A key to development of vaccines is the ability to deliver antigens to APCs and to activate APCs more efficiently for induction of subsequent adaptive immunity. Thus, strategies that target APCs and modulate APC functions have significant implications for vaccine design. It is becoming clear that lectin receptors expressed on APCs are particularly important PRRs for capture of pathogens, and thus the carbohydrates recognized by lectin receptors can be used as targeting signals to APCs. We have demonstrated that oligomannose-coated liposomes (OMLs) can induce strong cellular immunity. In this study, we summarize OMLs as novel antigen-delivery vehicles that have a strong adjuvant effect on induction of cellular immunity and describe an application of OMLs to ex vivo activation of mononuclear phagocytes.
OMLs have an ability to assist specific uptake into mononuclear phagocytes and to promote subsequent cell maturation, effective presentation of antigens, preferential secretion of IL-12, and migration of the cells into lymphoid tissues from peripheral tissues. Administration of an OML-based vaccine can eliminate an established tumor, inhibit elevation of the serum level of IgE against an allergen, and prevent progression of some protozoan infections in mouse models as well as human models. In addition, the inflammatory monocytes in murine and human PBMC could ingest OMLs preferentially in vitro and differentiate into mature APCs in response to in vitro uptake of OMLs.
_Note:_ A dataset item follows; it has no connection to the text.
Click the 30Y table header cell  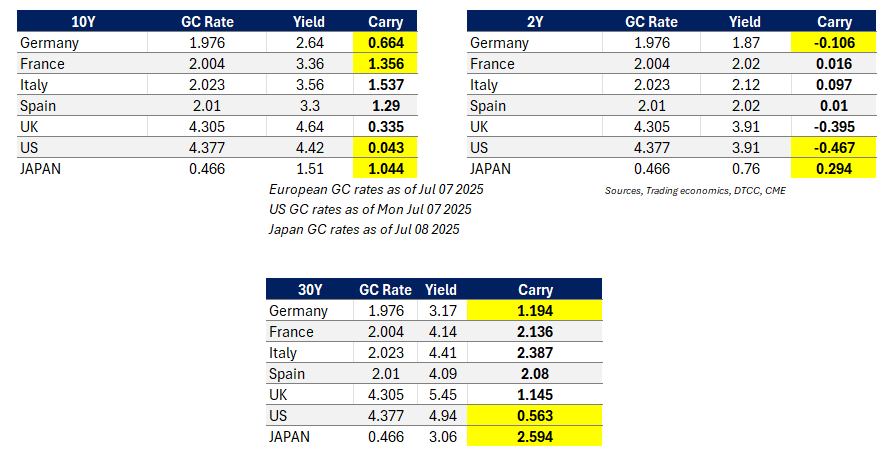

Human MoDCs also preferentially ingested OMLs, and in response to OML uptake, expression of CD86 and HLA-DR was upregulated with significant production of IL-12, suggesting that OML-stimulated MoDCs showed a preferable fully matured status.
These feasibility studies of OML-based vaccines have revealed their potential for clinical use in vaccination for diseases in which CTLs and/or Th1 cells act as effector cells and for ex vivo generation of antigen-presented mature MoDCs without any additional proinflammatory mediators.